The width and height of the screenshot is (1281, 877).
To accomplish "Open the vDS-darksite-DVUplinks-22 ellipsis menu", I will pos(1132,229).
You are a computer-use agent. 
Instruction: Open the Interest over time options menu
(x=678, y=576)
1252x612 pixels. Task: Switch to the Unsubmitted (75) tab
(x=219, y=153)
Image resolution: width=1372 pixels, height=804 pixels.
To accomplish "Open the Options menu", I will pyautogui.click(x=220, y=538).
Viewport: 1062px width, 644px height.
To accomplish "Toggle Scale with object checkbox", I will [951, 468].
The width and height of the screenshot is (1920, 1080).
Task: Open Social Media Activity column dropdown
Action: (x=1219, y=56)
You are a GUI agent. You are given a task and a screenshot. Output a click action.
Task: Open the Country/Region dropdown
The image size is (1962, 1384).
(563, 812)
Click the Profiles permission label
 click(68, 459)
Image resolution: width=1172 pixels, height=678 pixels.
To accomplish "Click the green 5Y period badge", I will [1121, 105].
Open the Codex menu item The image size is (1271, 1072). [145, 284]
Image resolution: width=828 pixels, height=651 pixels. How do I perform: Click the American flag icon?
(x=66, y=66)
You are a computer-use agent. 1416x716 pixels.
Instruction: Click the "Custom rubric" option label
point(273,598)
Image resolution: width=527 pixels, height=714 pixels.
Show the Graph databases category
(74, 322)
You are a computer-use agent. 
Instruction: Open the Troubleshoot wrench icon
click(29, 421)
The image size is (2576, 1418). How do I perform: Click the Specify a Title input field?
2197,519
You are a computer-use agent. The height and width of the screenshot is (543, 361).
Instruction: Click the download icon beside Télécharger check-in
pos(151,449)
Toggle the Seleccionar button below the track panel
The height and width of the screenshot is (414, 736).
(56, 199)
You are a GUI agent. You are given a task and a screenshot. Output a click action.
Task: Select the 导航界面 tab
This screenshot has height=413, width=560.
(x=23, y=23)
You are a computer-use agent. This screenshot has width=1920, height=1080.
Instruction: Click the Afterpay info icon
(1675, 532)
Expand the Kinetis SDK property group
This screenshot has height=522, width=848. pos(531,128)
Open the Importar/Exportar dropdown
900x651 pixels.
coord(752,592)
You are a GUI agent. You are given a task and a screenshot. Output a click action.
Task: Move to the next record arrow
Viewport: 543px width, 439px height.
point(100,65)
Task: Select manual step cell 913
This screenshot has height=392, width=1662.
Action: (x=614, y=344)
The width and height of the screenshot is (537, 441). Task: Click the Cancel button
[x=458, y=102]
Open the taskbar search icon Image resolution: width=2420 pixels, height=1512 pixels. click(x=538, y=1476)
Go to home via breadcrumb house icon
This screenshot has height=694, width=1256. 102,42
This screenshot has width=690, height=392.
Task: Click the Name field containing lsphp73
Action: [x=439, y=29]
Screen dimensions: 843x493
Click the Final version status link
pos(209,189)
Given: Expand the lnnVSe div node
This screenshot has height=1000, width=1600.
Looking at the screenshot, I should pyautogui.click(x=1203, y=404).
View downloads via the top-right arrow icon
________________________
AIM> List each line of the listing above that contains the string "Expand". Letter case counts.

RESPONSE TO THE EXERCISE>
Expand the Kinetis SDK property group
Given: Expand the lnnVSe div node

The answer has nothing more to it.